Echo each of the following items back word for word, leaving every line unchanged.
start ENTRIES
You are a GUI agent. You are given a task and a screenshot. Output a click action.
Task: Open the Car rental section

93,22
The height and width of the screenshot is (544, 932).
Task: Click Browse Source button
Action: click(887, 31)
end ENTRIES
• _RESULT_:
You are a GUI agent. You are given a task and a screenshot. Output a click action.
Task: Open the Car rental section

93,22
The height and width of the screenshot is (544, 932).
Task: Click Browse Source button
Action: click(887, 31)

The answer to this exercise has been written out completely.